- Extracted data -
----

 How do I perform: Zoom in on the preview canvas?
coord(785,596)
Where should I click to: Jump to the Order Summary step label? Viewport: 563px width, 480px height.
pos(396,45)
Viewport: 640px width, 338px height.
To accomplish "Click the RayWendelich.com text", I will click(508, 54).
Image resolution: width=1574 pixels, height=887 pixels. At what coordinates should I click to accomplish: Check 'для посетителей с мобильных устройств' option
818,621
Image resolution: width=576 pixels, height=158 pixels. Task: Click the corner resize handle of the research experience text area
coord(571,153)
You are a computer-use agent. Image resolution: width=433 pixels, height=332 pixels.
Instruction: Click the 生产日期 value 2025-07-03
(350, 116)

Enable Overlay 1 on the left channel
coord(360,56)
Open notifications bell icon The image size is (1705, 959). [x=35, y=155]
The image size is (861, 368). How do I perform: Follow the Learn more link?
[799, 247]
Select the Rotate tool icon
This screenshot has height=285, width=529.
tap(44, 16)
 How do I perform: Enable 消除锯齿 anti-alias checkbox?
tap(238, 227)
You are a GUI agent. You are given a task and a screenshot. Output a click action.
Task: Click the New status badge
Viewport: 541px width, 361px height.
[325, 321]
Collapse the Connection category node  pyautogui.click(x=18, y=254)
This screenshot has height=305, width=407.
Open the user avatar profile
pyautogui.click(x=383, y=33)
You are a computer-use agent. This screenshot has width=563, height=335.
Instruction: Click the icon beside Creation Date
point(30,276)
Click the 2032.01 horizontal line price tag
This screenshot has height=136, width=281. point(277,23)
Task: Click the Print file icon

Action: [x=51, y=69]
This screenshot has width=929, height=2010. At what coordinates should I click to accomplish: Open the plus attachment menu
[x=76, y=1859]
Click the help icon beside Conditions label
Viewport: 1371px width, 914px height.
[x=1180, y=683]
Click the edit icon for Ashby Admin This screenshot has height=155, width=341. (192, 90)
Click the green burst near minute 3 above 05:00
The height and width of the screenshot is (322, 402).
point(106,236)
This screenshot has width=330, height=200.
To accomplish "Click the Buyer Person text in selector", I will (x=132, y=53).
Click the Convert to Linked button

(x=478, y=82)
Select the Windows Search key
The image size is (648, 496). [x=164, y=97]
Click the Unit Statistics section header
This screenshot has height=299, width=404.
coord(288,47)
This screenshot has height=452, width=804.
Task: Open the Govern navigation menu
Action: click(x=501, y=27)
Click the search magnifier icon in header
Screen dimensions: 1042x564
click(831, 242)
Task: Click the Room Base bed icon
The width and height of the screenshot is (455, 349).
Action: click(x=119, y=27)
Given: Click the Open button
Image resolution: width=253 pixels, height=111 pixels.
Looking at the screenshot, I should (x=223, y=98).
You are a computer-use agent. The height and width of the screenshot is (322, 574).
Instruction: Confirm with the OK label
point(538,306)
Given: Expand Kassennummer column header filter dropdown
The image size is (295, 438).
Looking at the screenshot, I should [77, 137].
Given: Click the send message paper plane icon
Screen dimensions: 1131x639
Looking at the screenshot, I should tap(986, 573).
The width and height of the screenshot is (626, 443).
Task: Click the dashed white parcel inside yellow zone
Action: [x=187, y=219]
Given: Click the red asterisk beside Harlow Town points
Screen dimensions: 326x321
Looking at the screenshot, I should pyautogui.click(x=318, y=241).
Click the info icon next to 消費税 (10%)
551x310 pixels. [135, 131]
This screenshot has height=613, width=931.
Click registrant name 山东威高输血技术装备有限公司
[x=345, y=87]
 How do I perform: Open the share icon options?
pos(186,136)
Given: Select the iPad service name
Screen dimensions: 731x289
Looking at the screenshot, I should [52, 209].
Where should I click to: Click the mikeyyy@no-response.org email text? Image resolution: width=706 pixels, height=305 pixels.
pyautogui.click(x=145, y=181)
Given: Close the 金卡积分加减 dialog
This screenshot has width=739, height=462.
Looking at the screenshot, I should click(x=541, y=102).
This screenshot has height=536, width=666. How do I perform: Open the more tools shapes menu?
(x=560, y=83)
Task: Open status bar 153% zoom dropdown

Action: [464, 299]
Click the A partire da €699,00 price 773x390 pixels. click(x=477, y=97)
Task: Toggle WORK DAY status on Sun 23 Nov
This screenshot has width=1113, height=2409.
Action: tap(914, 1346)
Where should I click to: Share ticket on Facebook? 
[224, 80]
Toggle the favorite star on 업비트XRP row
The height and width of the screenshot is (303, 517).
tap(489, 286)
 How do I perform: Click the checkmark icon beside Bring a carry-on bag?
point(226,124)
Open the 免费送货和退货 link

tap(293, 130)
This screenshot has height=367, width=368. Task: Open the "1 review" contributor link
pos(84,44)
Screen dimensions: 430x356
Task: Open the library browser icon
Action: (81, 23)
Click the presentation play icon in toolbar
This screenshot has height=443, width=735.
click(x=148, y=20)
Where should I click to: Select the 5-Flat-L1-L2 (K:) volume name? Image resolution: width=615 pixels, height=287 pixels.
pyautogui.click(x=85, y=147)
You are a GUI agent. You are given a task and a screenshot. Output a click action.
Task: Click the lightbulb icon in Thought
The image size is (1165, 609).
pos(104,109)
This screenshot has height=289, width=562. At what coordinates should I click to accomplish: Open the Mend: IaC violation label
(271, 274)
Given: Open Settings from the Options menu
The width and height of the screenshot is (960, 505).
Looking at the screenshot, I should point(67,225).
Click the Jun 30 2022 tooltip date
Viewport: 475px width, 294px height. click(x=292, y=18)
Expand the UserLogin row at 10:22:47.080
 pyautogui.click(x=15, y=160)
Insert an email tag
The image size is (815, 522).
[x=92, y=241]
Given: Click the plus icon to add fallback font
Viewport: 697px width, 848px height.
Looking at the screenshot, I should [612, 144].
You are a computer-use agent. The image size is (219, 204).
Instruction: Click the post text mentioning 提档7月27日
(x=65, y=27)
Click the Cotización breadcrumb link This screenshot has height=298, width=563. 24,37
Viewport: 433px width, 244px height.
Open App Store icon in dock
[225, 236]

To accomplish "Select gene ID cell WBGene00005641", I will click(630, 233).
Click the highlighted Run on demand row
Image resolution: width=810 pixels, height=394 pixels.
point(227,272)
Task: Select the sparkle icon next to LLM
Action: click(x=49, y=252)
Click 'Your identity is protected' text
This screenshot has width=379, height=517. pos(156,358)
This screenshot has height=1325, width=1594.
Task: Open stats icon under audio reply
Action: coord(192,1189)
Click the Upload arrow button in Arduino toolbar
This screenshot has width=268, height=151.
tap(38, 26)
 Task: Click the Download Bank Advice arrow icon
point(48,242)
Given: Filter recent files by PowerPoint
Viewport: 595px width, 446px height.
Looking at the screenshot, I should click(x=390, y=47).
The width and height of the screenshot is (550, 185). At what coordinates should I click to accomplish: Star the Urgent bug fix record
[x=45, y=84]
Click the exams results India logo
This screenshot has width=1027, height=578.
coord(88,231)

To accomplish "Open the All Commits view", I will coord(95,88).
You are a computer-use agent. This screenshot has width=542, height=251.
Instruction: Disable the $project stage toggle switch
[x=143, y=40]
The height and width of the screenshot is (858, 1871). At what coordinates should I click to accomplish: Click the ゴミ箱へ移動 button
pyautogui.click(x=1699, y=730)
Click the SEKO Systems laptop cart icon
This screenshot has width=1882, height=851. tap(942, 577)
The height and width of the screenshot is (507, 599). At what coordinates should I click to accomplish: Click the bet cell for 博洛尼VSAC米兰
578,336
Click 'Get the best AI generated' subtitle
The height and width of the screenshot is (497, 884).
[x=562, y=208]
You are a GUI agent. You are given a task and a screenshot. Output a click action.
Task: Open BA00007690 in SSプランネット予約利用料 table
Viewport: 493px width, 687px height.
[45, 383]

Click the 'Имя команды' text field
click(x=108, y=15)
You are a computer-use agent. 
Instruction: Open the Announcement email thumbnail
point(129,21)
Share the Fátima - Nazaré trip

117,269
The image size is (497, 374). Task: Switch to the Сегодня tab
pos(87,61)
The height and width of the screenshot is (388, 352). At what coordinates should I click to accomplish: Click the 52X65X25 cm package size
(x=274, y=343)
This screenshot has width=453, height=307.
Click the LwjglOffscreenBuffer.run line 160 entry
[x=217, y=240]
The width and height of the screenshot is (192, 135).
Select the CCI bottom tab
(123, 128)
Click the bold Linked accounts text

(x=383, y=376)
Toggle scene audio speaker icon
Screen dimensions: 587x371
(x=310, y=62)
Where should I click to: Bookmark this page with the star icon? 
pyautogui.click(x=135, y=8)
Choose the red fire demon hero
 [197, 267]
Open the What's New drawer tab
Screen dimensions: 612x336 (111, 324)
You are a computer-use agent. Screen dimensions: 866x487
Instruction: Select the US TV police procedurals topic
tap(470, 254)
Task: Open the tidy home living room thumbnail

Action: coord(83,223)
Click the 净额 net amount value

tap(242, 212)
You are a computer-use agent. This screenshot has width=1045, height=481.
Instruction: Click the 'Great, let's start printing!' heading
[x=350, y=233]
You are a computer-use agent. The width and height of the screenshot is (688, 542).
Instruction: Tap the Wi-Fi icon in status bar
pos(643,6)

----

- Problem details -
Extract every line above containing the word "toolbar".

- Written solution -
Click the presentation play icon in toolbar
Click the Upload arrow button in Arduino toolbar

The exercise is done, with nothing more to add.